BlackMirror: Black-Box Backdoor Detection for Text-to-Image Models via Instruction-Response Deviation
Feiran Li 1,2, Qianqian Xu 3, Shilong Bao 2, Zhiyong Yang 2, Xilin Zhao 4, Xiaochun Cao 5, Qingming Huang 2,6
1 Institute of Information Engineering, Chinese Academy of Sciences
2 University of Chinese Academy of Sciences
3 Institute of Computing Technology, Chinese Academy of Sciences
Published on arXiv
2603.05921
Model Poisoning
OWASP ML Top 10 — ML10
Key Finding
BlackMirror achieves accurate backdoor detection across a wide range of text-to-image backdoor attacks under black-box settings, generalizing to visually diverse backdoored generations where image-similarity baselines fail.
BlackMirror
Novel technique introduced
This paper investigates the challenging task of detecting backdoored text-to-image models under black-box settings and introduces a novel detection framework BlackMirror. Existing approaches typically rely on analyzing image-level similarity, under the assumption that backdoor-triggered generations exhibit strong consistency across samples. However, they struggle to generalize to recently emerging backdoor attacks, where backdoored generations can appear visually diverse. BlackMirror is motivated by an observation: across backdoor attacks, {only partial semantic patterns within the generated image are steadily manipulated, while the rest of the content remains diverse or benign. Accordingly, BlackMirror consists of two components: MirrorMatch, which aligns visual patterns with the corresponding instructions to detect semantic deviations; and MirrorVerify, which evaluates the stability of these deviations across varied prompts to distinguish true backdoor behavior from benign responses.
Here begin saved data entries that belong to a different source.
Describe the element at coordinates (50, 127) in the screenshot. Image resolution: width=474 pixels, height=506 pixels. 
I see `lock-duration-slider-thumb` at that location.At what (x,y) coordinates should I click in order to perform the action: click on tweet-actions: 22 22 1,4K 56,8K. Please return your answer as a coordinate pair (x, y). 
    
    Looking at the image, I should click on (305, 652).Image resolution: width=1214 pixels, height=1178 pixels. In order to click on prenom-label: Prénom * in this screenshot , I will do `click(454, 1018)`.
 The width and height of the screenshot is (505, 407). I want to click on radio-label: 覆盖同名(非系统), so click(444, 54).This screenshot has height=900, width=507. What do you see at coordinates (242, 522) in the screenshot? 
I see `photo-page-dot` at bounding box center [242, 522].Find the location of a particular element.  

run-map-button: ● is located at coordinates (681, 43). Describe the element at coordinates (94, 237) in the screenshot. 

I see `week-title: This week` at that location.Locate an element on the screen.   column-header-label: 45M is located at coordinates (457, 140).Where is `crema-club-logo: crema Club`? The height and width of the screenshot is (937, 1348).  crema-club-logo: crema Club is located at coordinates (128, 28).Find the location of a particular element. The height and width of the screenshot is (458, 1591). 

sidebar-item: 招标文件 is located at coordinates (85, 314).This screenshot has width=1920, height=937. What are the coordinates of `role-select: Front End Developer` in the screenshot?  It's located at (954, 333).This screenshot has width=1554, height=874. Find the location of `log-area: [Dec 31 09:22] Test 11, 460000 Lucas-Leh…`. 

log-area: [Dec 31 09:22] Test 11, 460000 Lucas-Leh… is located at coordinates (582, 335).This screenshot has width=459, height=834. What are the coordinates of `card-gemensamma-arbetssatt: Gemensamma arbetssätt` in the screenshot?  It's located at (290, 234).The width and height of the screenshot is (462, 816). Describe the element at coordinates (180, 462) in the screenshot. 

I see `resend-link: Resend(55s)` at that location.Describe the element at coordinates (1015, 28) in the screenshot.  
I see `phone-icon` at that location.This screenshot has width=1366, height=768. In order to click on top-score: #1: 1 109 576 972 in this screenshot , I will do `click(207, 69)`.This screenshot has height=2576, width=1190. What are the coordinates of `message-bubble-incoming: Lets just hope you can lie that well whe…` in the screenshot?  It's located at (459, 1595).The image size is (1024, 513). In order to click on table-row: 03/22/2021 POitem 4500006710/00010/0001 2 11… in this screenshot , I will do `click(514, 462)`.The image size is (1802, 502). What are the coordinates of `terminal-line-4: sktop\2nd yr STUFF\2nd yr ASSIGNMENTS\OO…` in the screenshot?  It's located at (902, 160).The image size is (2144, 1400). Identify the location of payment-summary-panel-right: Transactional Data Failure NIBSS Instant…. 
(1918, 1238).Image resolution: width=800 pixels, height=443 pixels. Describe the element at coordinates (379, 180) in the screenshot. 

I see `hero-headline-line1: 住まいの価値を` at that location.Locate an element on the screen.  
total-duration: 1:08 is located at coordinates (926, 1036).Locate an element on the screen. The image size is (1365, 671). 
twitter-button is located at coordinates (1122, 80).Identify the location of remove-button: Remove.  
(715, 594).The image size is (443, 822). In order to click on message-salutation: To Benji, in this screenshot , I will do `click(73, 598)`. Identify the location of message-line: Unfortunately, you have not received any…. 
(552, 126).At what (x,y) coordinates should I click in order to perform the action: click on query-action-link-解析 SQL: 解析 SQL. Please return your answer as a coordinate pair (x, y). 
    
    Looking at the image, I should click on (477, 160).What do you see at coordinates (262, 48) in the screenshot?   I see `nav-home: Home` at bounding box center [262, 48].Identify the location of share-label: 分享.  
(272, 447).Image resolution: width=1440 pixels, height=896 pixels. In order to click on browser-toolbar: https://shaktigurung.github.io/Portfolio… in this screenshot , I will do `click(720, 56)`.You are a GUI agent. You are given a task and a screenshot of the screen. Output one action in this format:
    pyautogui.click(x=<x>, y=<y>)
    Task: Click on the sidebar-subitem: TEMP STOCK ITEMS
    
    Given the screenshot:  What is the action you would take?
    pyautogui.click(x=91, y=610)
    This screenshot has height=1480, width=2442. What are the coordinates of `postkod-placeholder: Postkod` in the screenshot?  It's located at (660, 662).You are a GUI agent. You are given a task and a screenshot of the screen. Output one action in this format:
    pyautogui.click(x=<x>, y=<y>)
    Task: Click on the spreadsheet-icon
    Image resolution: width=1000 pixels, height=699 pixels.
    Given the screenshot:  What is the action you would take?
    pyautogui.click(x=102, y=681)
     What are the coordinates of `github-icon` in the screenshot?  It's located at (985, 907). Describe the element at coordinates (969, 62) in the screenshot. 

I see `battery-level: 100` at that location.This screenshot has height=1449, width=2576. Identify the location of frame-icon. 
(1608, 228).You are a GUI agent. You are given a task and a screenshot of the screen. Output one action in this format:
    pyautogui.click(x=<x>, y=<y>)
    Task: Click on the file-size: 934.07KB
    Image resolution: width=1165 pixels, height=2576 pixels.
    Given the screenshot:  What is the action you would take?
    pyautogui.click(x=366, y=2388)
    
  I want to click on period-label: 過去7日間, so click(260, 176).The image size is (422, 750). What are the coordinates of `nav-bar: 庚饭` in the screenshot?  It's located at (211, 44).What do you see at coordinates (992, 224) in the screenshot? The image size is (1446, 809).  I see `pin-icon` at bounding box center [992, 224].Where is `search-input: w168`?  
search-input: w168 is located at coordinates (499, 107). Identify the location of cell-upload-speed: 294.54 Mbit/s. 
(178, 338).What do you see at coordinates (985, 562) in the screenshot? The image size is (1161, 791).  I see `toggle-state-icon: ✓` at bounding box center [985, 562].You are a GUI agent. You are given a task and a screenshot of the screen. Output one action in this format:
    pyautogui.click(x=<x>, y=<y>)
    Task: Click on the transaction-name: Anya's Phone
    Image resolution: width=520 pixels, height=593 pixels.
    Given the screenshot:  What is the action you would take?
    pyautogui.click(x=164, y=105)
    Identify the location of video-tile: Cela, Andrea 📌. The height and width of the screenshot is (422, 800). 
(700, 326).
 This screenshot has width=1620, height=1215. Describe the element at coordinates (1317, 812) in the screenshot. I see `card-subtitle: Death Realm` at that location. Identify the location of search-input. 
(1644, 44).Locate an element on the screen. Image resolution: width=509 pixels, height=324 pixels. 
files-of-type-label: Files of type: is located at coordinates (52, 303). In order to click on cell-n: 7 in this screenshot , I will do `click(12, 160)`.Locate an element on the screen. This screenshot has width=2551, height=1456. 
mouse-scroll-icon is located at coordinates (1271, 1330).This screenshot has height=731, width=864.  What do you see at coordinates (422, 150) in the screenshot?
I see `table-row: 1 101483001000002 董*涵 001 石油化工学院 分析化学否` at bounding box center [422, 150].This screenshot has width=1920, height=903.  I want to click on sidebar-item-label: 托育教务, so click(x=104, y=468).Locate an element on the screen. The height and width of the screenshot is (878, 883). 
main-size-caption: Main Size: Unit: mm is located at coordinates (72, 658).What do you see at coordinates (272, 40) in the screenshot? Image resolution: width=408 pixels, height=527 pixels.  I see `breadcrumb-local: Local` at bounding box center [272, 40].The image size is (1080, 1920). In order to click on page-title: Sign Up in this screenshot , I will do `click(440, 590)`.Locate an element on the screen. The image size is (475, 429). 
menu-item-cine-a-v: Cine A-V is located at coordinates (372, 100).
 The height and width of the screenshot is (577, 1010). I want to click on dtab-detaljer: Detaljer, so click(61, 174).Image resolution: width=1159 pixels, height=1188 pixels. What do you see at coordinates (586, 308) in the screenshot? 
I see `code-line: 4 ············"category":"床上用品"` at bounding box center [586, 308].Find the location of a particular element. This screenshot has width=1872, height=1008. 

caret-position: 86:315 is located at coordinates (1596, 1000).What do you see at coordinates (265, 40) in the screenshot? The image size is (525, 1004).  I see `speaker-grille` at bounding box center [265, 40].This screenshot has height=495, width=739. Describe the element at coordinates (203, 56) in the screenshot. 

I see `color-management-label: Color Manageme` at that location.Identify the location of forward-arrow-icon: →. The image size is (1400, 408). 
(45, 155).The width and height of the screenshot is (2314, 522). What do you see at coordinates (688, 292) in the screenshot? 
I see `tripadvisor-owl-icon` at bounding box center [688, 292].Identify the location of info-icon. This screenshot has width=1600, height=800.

BlackMirror is a general, training-free framework that can be deployed as a plug-and-play module in Model-as-a-Service (MaaS) applications. Comprehensive experiments demonstrate that BlackMirror achieves accurate detection across a wide range of attacks. Code is available at https://github.com/Ferry-Li/BlackMirror.
Key Contributions
- Observation that backdoor attacks on text-to-image models cause only partial, stable semantic deviations rather than full visual consistency, enabling more general detection
- MirrorMatch: aligns visual patterns with text instructions to detect semantic deviations introduced by backdoor triggers
- MirrorVerify: validates stability of detected deviations across varied prompts to distinguish true backdoor behavior from benign variation, forming a training-free plug-and-play detection framework
🛡️ Threat Analysis
Paper directly defends against backdoor/trojan attacks in text-to-image models — detects trigger-induced hidden malicious behavior by analyzing partial semantic manipulation in generated outputs. Backdoor detection is explicitly within ML10 scope.